Although there are lessons to be taken from it, we won’t get a more colourful web by idealising the past or pining to get back to the ‘90s. Nor is there any point in resisting new technologies. AI is here; the choice is whether we use it or it uses us. We must have the courage to carry forward what still holds true, drop what doesn’t, and explore new ideas with a spirit of play.

Here are a few more Smashing articles in that spirit:

I do think there’s a broader discussion to be had about the extent to which A/B tests, bottom lines, and focus groups seem to dictate much of how the modern web looks and feels. With sites being squeezed tighter and tighter by dwindling advertising revenues, and AI answers muscling in on search traffic, the corporate entities behind larger websites can’t justify doing anything other than what is safe and proven, for fear of shrinking their slice of the pie.

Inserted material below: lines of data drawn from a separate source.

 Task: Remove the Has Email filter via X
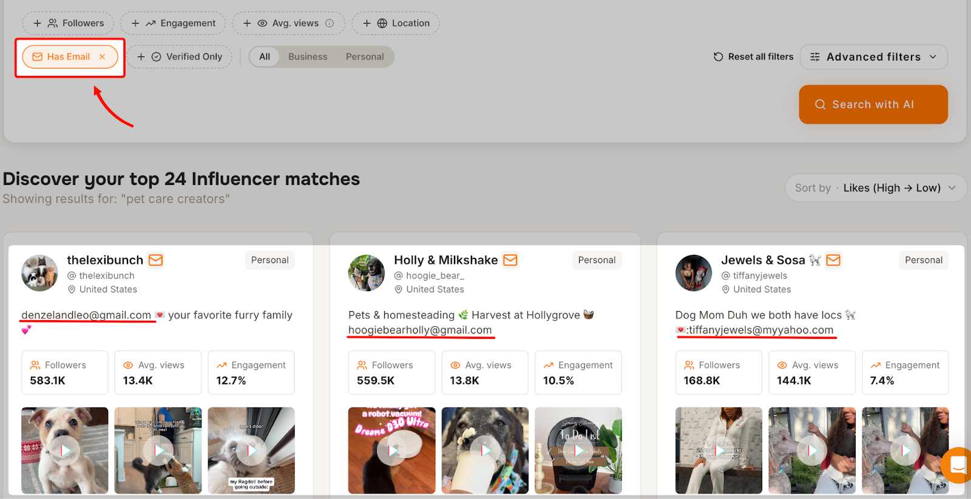coord(103,57)
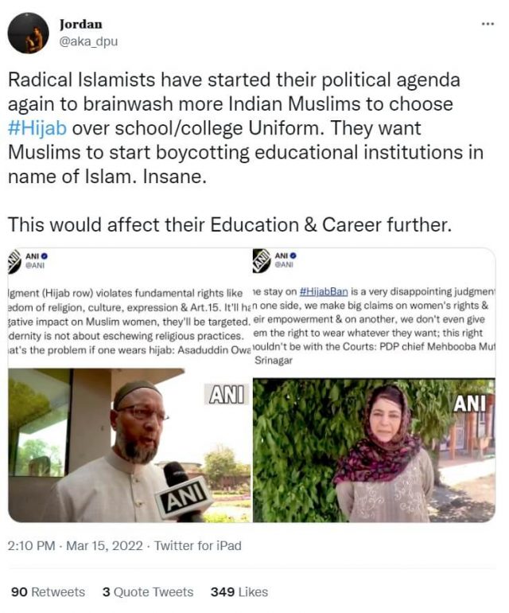This screenshot has width=509, height=613.
Task: Click the Jordan display name
Action: [x=81, y=24]
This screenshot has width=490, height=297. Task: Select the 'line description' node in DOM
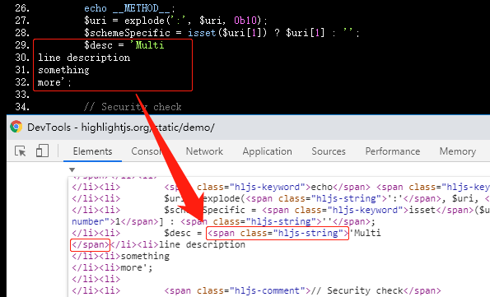tap(202, 244)
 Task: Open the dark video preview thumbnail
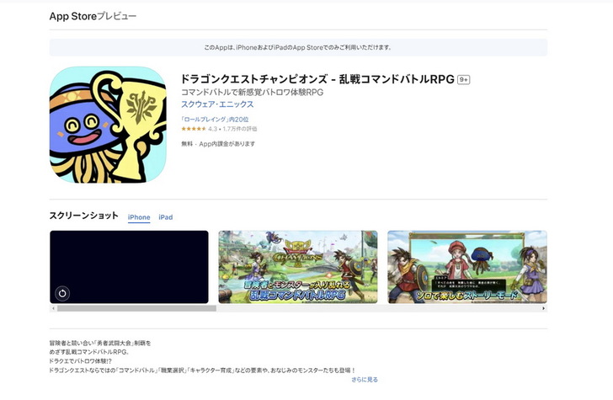pyautogui.click(x=129, y=266)
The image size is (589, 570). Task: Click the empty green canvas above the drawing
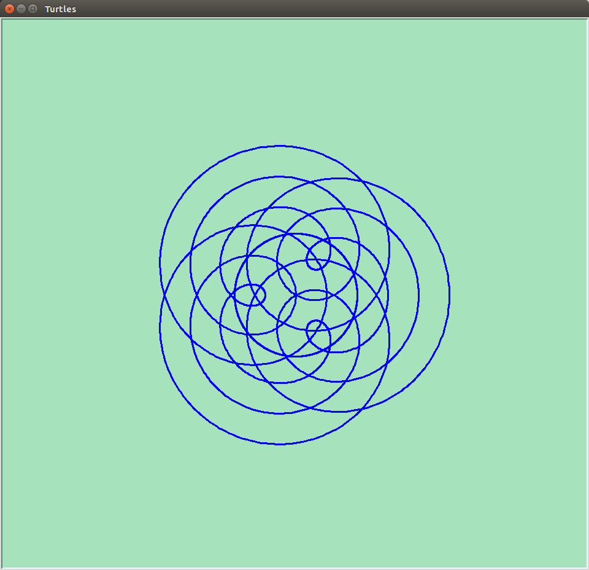click(295, 80)
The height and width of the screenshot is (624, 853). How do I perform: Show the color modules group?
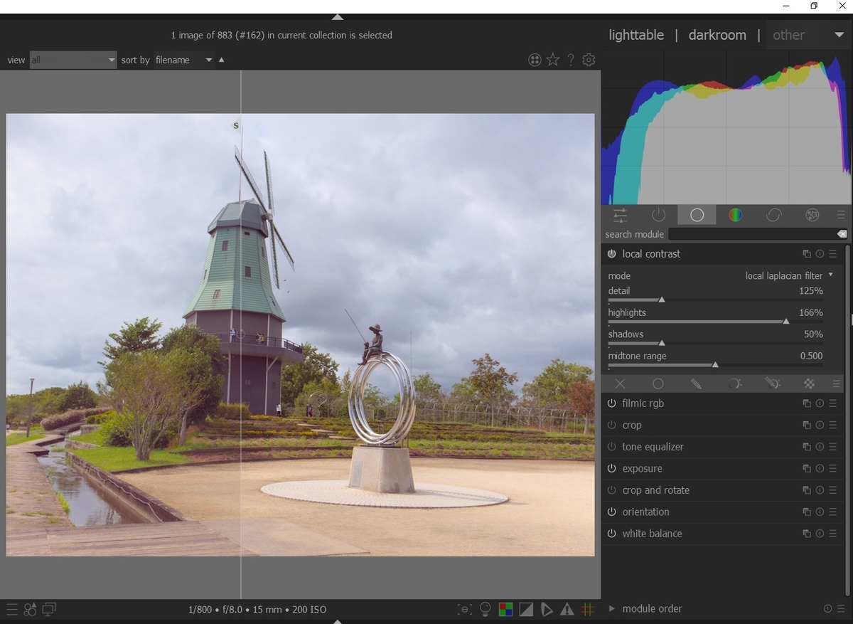(x=735, y=215)
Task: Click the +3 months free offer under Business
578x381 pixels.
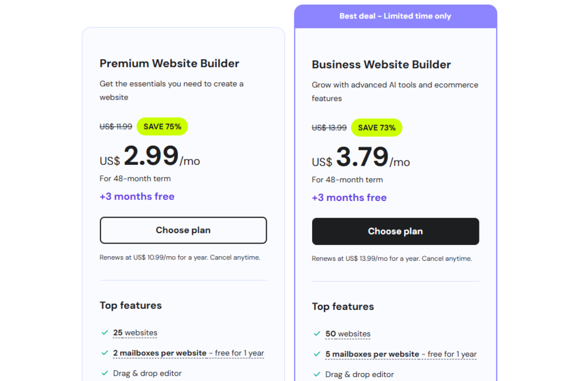Action: tap(349, 197)
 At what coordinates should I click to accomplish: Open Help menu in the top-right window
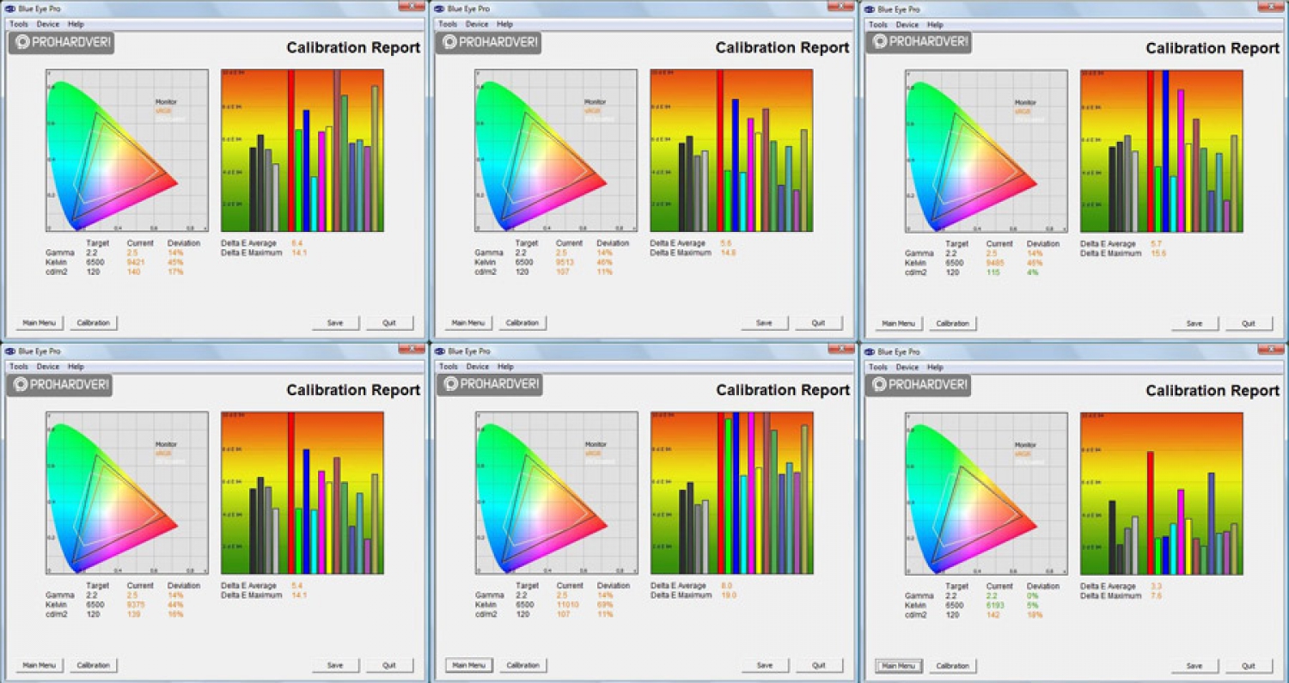point(935,24)
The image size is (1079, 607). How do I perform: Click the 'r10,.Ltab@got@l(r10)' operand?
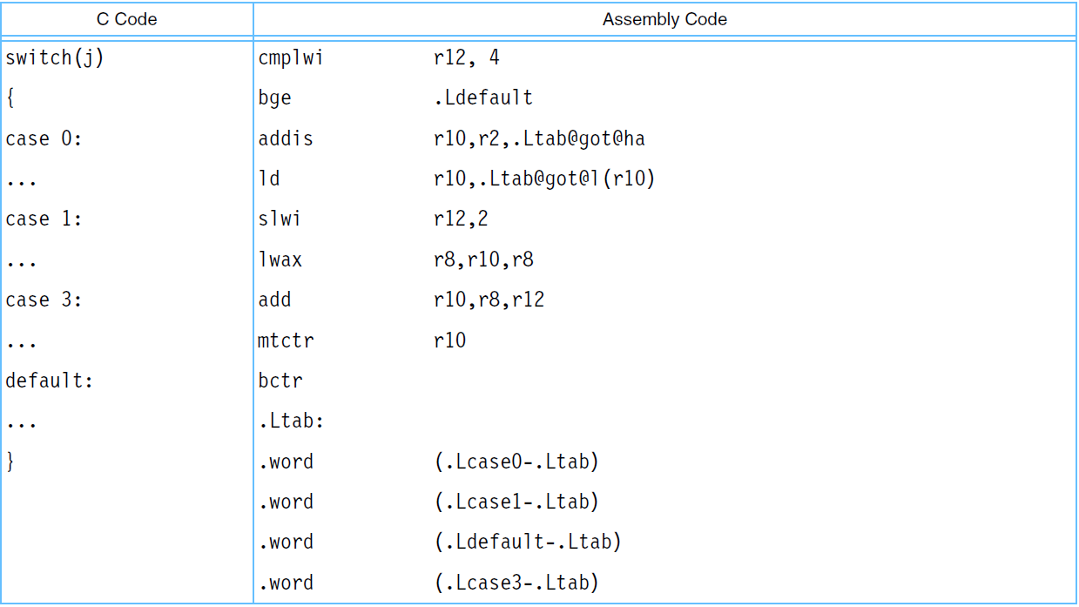[544, 179]
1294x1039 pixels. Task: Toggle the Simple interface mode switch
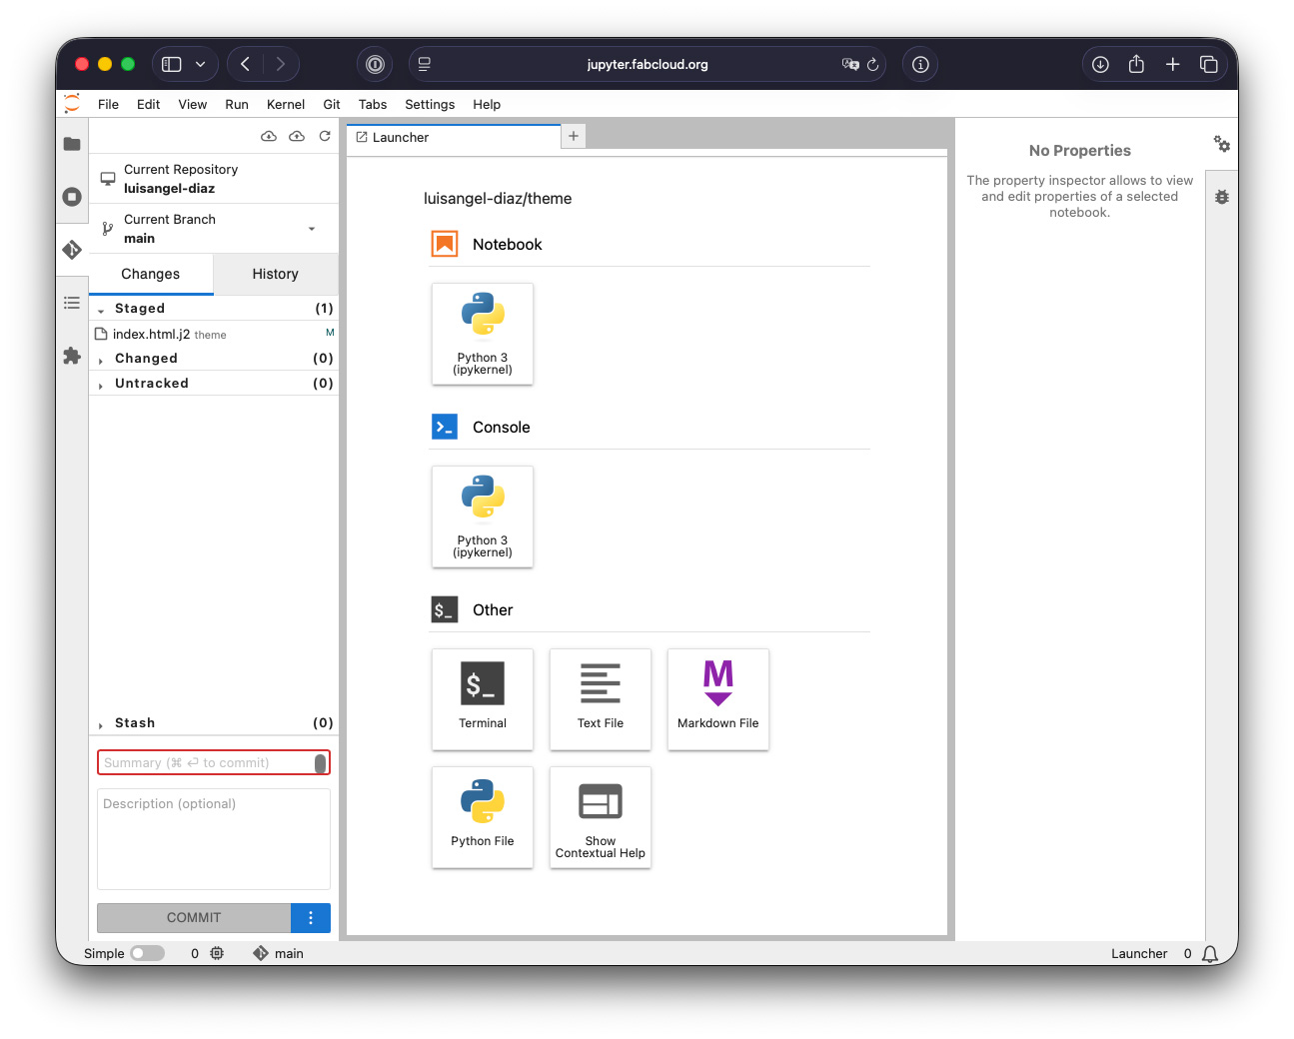147,953
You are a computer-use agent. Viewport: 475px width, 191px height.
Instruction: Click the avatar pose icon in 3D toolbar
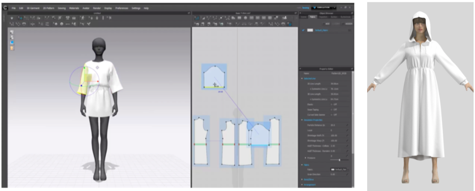click(x=83, y=18)
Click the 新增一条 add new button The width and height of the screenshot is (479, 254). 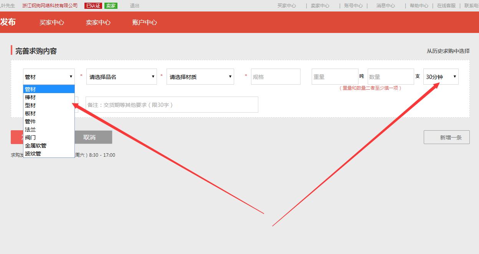pos(446,137)
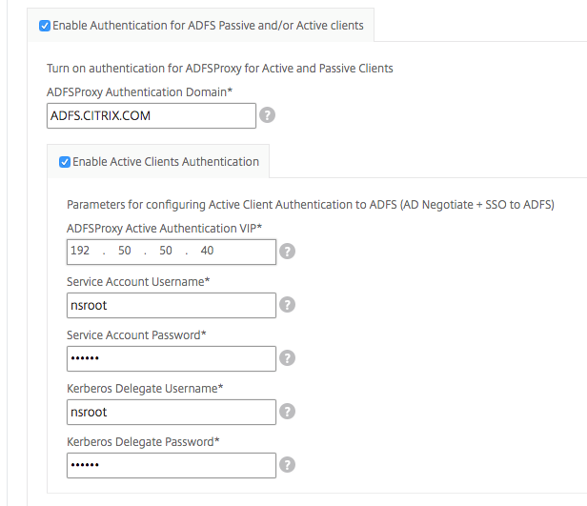Select the third octet of the VIP address
587x506 pixels.
click(166, 251)
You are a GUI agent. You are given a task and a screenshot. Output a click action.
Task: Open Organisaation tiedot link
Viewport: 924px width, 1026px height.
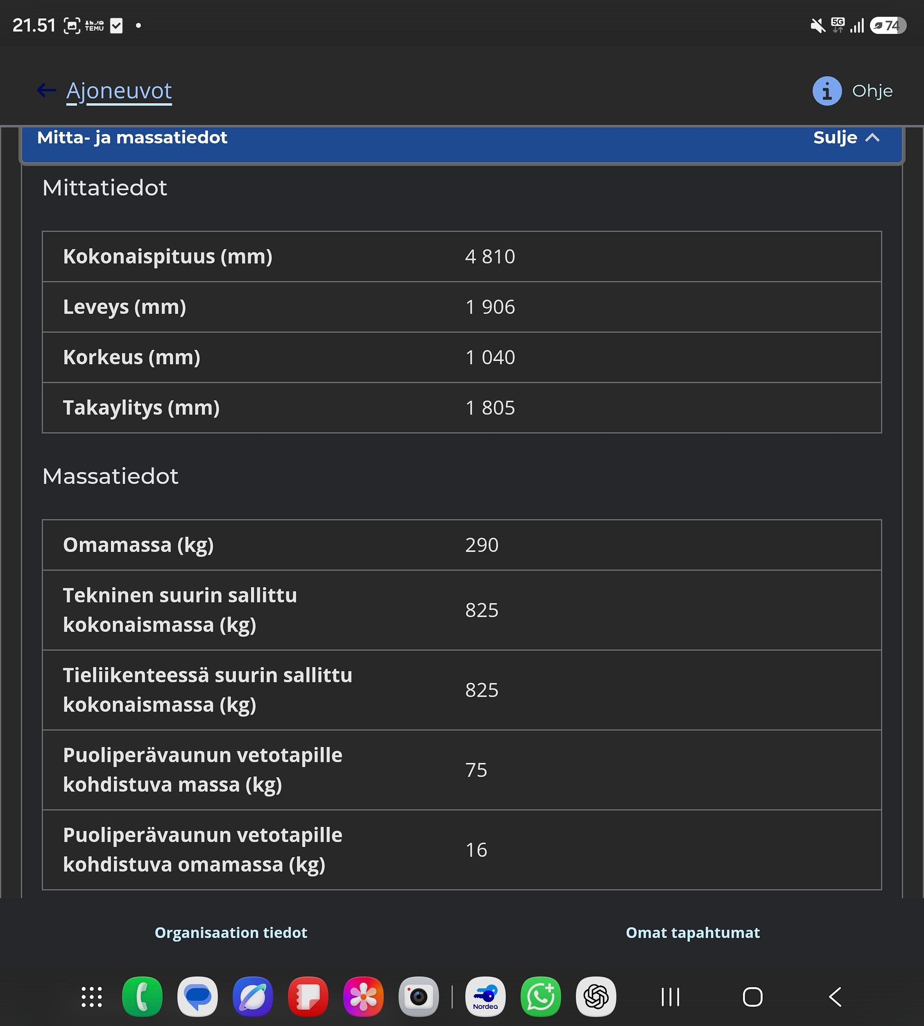point(231,933)
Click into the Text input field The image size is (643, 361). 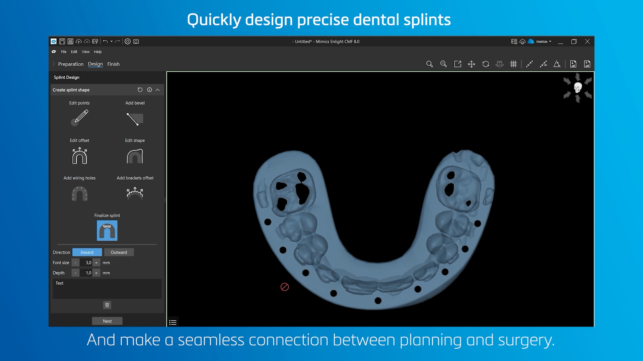point(107,289)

Lest we forget, though, most of the web isn’t beholden to those types of pressure. From pet projects to wikis to forums to community news outlets to all manner of other things, there are countless reasons for websites to exist, and they needn’t take design cues from the handful of sites slugging it out at the top.

Connected with this is the dire need for digital literacy (PDF) — ‘the confident and critical use of a full range of digital technologies for information, communication and basic problem-solving in all aspects of life.’ For as long as using third-party platforms is a necessity rather than a choice, the needle’s only going to move so much.

There’s a reason why Minecraft is the world’s best-selling game. People are creative. When given the tools — and the opportunity — that creativity will manifest in weird and wonderful ways. That game is a lot of things, but gray ain’t one of them.

The web has all of that flexibility and more. It is a manifestation of imagination. Imagination trends towards colour, not grayness. It doesn’t always feel like it, but where the internet goes is decided by its citizens. The internet is ours. If we want to, we can make it technicolor.